Такая спешка для главы государства как минимум несолидна, но ведь, с другой стороны, и события творятся неординарные. Какой ответственный и решительный политический деятель в подобных случаях проявил бы преступную нерешительность и глупую фанаберию[10 - Фанаберия – спесь, надменность, неуместная гордость (устар.).], больше заботясь о пунктах протокола, нежели о пользе дела?
– Я согласен, передайте, пусть прогревают моторы.
– Вот и твой Рубикон, Владимир Дмитриевич, – вслух произнес Каверзнев, одновременно резко встряхивая серебряный колокольчик, стоявший у письменного прибора. Камердинер появился почти одновременно с последним затихающим звуком.
– …Таким вот, значит, образом обстоят дела, – подвел итог Олег Константинович, заканчивая излагать обстановку по карте Польши и подробному плану города Варшавы. – Пехота внутренних округов на данный момент к походу за Сан и Вислу совершенно не готова. Гвардейским дивизиям на переброску и боевое развертывание, при всем моем желании, требуется еще не менее недели. Да и потом придется действовать крайне осмотрительно, если мы не хотим положить лучшие кадры в бестолковых уличных стычках.
Бессмысленная гибель Гвардии в мазурской мясорубке пятнадцатого года привела Россию к катастрофе восемнадцатого. Всякое дело приносит успех, любил говаривать Петр, будучи надлежащим образом соображено. Чем мы сейчас и занимаемся. И будьте уверены, как только мне доложат, что рекогносцировка завершена и войска полностью готовы, промедления не будет. Это о военной составляющей нашего вопроса. Что же касается политической… Я, помнится, не так давно вам говорил, что Запад нас предаст непременно, а вы возражали, что представить себе не можете, как именно, а главное – зачем это может быть сделано. Тогда тема развития не получила, не было у меня настроения и времени на праздное теоретизирование.
– А сейчас оно появилось? – не сдержал сарказма премьер.
– Вот именно. Временем мы с вами располагаем, поскольку настоящее дело делают другие, мы же, приняв руководящее решение и отдав все необходимые распоряжения, обречены ждать, какие результаты из сего воспоследствуют. А заодно можем и порассуждать о причинах и следствиях…
– О королях и капусте[11 - Намек на одноименный роман О. Генри.], – вставил Каверзнев. Он не то хотел сострить, не то проявить эрудицию, а вернее всего – просто удержаться на равных в беседе с человеком, перед которым капитулировал в основном и главном.
Князь и поддержал предложенную тональность, и одной фразой сумел указать на истинный расклад сил.
– Об этом тоже можно. К примеру, я распоряжусь, чтобы к ужину приготовили цветную капусту и голубцы. Заодно обсудим сравнительные достоинства этих продуктов…
Но шутки шутками, а ситуация все же требовала серьезного обсуждения.

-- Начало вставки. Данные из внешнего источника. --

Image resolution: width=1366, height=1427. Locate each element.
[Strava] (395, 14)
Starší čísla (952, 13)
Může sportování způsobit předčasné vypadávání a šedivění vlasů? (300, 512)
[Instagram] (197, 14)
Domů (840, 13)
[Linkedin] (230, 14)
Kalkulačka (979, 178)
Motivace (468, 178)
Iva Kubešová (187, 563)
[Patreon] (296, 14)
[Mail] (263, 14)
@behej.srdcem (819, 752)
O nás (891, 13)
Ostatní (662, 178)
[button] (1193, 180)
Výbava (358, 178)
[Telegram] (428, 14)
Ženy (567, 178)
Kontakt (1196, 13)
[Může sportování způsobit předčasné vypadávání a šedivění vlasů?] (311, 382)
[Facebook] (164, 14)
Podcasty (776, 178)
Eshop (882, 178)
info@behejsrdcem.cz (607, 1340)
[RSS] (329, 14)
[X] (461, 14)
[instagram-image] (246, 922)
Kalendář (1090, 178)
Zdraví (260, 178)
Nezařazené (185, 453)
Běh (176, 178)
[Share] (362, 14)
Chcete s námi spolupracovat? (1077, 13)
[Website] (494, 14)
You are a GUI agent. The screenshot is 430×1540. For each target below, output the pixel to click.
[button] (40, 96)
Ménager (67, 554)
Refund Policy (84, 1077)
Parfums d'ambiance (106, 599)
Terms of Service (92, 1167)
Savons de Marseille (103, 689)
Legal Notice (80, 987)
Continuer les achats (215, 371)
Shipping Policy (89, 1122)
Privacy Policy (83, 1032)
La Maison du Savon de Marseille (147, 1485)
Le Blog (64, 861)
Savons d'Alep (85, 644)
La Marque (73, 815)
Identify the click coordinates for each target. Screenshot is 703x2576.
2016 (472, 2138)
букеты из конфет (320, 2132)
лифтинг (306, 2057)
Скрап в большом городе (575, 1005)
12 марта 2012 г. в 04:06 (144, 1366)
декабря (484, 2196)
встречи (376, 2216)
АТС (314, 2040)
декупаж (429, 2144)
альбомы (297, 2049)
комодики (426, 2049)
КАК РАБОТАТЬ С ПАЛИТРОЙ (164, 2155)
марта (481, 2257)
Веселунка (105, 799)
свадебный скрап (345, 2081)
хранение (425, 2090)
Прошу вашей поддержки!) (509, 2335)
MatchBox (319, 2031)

– Ваш идеализм меня временами в подлинном смысле удивляет, – доверительным тоном сообщил Олег Константинович, – хотя на самом деле все должно быть наоборот. Идеализмом следует страдать мне, а вам – демонстрировать холодный прагматизм и понимание сути процессов, в которых приходится жить и принимать решения.
А может быть, так и должно быть. У меня есть время размышлять, сравнивать прошлое и настоящее, будучи свободным от необходимости немедленно реагировать на происходящее, тем более конкретно отвечать за последствия своих поступков перед избирателями и нацией. Вы спрашиваете (хотя сейчас Каверзнев как раз ни о чем не спрашивал) – зачем Западу затевать столь глупые и никчемные игры? Да потому, что его руководителям, таким же профессиональным политикам, как вы, просто ничего иного не остается.
На самом же деле политика – это не то, чем по необходимости принято заниматься, получив мандат народного доверия на очередные четыре года. Это – инструмент достижения высших, по отношению к партийным программам, целей, а также оптимальный способ ответить на вызовы времени и истории.
Вот, казалось бы, достигнуто идеальное устройство мира. Полтора миллиарда человек пользуются благополучием и всеми возможными преимуществами мира и цивилизации. Россия – равный член сообщества, вносящий свой вклад в общее дело и, казалось бы, никому не мешающий и ни на что особенное не претендующий. Так думаем мы с вами и огромное большинство обывателей Европы и Америки.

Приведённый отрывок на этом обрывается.